It’s the sort of insurance policy that even the most experienced underwriter would shudder to price: insuring against injury one of the world’s most famous basketball player as he rides a motorbike on China’s chaotic roads. But as it turned out, the major risk was not of crashing, but rather of falling foul of the traffic cops.
It was unclear if the Shanghai police knew who James Harden was when they pulled him over for violating traffic regulations while riding a rented electric moped this month. The NBA scoring champ’s exact infringement wasn’t made clear, but it was reported that Harden had his moped confiscated after the incident.
He was riding around Shanghai as part of a three-city promotional tour arranged by Adidas. The video of Harden being stopped by traffic police quickly went viral, sparking a flurry of sarcastic responses from Chinese and American fans.
“Elite NBA defenders cannot stop Harden, but he is no match for the Shanghai police,” joked one fan on weibo.
Some picked up on an inside joke among basketball fans that Harden’s signature stepback move looks a lot like ‘travelling’ – a rule violation where a player ‘travels’ more than two steps without dribbling the ball.
“James Harden has finally been called out for a travel,” quipped one Reddit user.
“NBA refs should learn from these policemen,” mused another.
Before arriving in Shanghai, Harden had visited Beijing to meet his fans and he also attended an event in Guangzhou. Harden mingled with Chinese supporters, signed autographs, and showcased his skills in front of a large audience. During his Beijing visit, he also donned a traditional Peking opera outfit and was filmed doing his signature move: the ‘stepback three’.

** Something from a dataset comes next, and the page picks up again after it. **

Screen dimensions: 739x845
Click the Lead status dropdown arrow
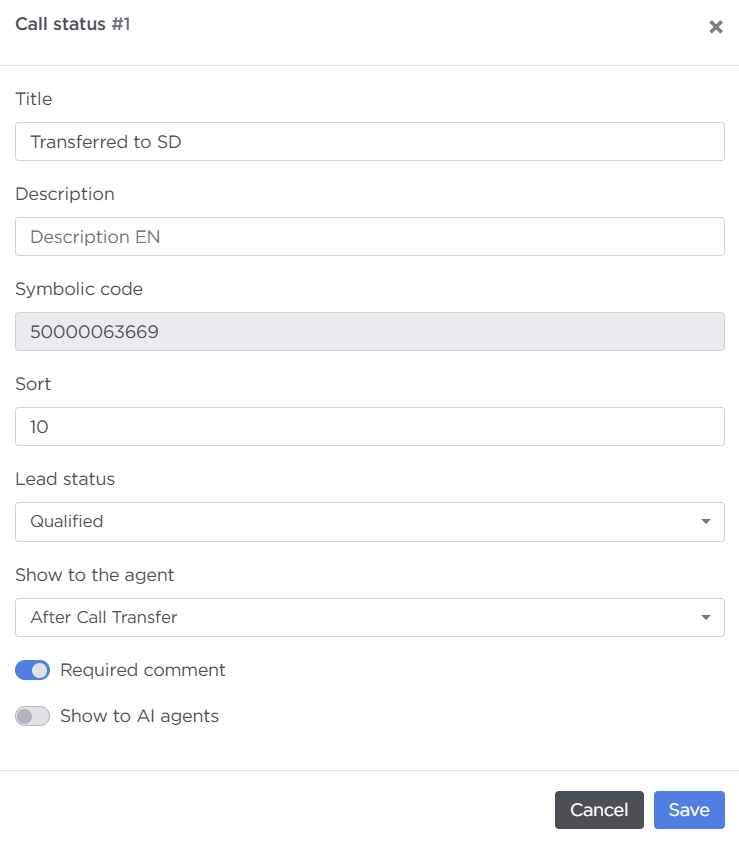click(x=706, y=521)
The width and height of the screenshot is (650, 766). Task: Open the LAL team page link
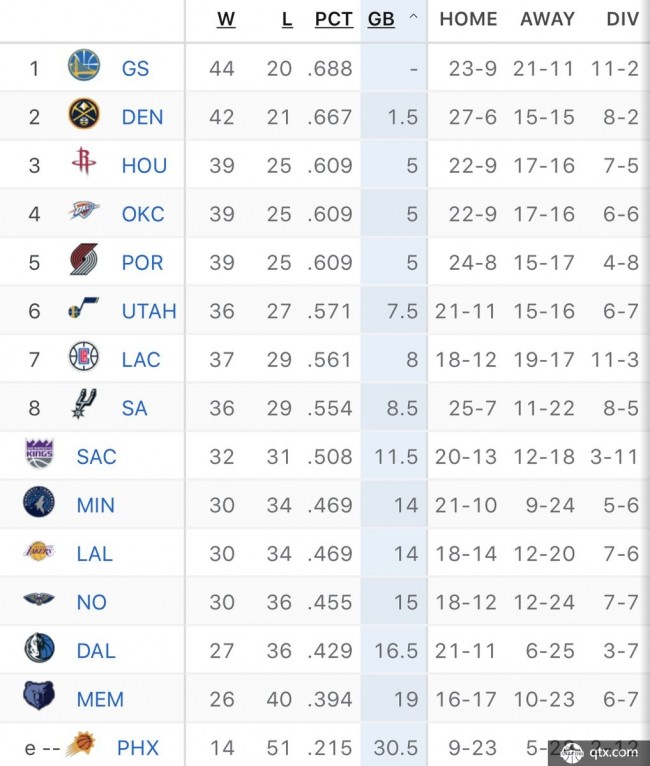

Harden, who was named the NBA’s Most Valuable Player (MVP) in 2018, is very popular in China. Aside from being one of the NBA’s most exciting basketballers, he also plays for the Houston Rockets, the same team that Chinese basketball legend Yao Ming played for. The Rockets remain a huge franchise in China.
His China tour was notable for another reason: Harden skipped this year’s NBA Awards ceremony to cross the Pacific, even though he was also a candidate for this year’s MVP award. Evidently he viewed China as a greater priority and it was certainly a decision that appealed to his Chinese fans. (He was not named MVP this year, as Giannis Antetokoumpo from the Milwaukee Bucks took home top honours.)
China is the largest international market for the NBA, with its NBA China unit worth over $4 billion in 2017, reports Forbes.
With the stakes so high many local fans reckon a chauffeur-driven car should be Harden’s preferred mode of transport on his next visit to the country.